To choose smart bids across our broad hotel portfolio we use linear programming (a mathematical technique for finding the values that maximize the output of a linear function of several variables). To do this we need a way to estimate how changes to our bids might change our objectives – for that we use predictive models to estimate the impact of our decisions. Using these predictive models we can rapidly test the impact of many different decisions on getting us to our objective.

Chart showing predictive models flowing into an optimization layer

The Algorithm – Gradient Boosted Trees

The optimization described above however is limited by the quality of our predictive models. To build good predictive models we use machine learning algorithms. One of the machine learning algorithms most frequently used in the industry is Gradient Boosted Trees (GBT). This algorithm examines data to find important decision points that become branches in decision trees. It then combines the output of many smaller decision trees into a single predictive model. A simplified version looks a bit like this:

Graph chart of Boosted Tree Training

Many companies, including Expedia, use the XGBoost open-source implementation of the GBT algorithm. To make the training process run fast, the authors of XGBoost wrote the core code in C++ and designed it to run on effectively across the all the CPU cores on single machine. If you would like to learn more about XGBoost, you can learn more via their GitHub or via this more gentle introduction.
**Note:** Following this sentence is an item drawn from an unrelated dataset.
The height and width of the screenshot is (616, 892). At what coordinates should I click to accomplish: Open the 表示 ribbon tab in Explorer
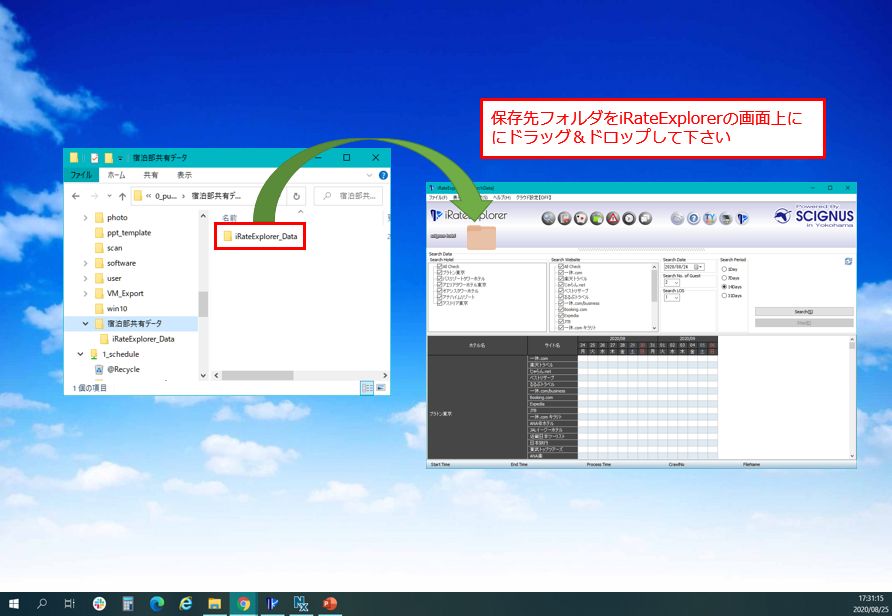[x=184, y=174]
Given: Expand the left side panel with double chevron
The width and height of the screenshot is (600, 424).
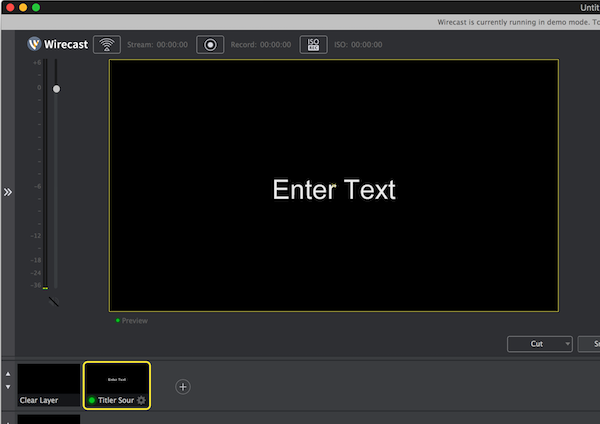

So what challenges did we have? There were several.

Problem 1 – Limited Scale Up

In our single-machine training process we used an x1.32xlarge – an EC2 instance that has 128 vCPUs and roughly 2 Terabytes of memory. This is the biggest AWS instance currently available. However even this monster cannot tackle some of our training data sets. Further, as our business grows our training data sets are only going to get bigger. We were already at a point that we had to make sacrifices:

  • Train models for less than one-third of our points of sale
  • Limit the amount of data we used for training

You can imagine how this will continue to get worse as we add more hotels and grow our traffic. Scaling up is no longer an option.

Problem 2 – Training Duration

Another challenge was the serial nature of the process; loading the training data set to a single machine takes several hours, even in the cloud. Even once the data is loaded, running the training process pegs CPU utilization on the single EC2 node at 100% for most of a day. There were several models that need to be trained together so you can imagine the entire process was rather lengthy. As a result we performed predictions less frequently than we wanted and model updates were even more rare.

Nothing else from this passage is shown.